▸ **Problem requirements**:
Copy each line below that contains "plus".
= = = = = = =
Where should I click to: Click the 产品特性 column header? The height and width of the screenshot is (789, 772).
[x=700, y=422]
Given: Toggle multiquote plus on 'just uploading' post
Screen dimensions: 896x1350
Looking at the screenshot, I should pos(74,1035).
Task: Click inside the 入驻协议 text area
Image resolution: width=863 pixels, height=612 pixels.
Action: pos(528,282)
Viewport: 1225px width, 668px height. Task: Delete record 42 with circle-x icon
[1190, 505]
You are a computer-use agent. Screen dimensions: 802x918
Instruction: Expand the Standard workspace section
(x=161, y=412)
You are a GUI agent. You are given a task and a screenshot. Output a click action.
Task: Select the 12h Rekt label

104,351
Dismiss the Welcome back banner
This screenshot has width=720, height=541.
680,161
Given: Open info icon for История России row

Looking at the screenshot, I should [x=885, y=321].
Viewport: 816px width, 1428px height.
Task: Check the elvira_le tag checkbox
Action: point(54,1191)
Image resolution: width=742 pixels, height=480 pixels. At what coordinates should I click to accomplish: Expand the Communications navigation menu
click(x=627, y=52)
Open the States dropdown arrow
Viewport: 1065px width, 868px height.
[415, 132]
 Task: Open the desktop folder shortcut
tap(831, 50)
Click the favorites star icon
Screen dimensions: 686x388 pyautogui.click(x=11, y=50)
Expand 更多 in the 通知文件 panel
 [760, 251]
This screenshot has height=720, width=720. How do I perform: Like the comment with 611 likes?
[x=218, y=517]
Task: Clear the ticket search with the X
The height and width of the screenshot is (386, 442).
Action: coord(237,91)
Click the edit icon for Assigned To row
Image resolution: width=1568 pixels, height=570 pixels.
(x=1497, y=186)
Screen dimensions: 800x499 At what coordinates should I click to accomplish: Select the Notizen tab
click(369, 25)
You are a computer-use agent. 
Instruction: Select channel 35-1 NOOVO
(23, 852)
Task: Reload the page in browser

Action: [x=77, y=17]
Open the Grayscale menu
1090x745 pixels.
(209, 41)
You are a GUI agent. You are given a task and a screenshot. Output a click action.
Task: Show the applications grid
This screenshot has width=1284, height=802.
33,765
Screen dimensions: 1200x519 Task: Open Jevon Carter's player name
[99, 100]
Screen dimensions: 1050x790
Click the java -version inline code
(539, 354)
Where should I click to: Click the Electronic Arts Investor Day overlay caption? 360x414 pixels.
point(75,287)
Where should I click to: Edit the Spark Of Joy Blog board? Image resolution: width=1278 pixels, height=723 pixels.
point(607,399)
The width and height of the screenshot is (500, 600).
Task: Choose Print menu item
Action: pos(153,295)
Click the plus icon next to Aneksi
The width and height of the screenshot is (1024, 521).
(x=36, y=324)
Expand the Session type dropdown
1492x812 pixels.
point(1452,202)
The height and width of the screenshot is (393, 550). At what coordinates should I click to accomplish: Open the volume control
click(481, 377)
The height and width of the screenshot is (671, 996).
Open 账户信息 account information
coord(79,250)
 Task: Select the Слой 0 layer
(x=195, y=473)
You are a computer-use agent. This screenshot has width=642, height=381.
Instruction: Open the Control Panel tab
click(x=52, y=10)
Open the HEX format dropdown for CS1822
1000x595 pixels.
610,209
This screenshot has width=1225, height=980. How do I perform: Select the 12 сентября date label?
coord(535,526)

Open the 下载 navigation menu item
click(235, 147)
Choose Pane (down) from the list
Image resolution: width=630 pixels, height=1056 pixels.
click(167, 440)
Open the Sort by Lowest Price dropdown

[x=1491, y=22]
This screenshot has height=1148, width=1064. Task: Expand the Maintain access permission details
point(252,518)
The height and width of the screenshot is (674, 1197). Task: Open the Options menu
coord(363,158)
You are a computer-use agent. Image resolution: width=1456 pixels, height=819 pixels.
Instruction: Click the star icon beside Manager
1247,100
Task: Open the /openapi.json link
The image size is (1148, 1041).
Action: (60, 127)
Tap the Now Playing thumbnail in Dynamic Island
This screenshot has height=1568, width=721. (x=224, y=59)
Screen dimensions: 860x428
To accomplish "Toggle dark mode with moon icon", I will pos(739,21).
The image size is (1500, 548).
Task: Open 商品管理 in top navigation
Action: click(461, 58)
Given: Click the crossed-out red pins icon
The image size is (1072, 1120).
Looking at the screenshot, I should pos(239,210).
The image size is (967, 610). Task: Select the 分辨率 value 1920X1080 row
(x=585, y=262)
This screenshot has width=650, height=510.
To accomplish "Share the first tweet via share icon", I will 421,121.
= = = = = = =
▸ **Output of the exercise**:
Given: Toggle multiquote plus on 'just uploading' post
Click the plus icon next to Aneksi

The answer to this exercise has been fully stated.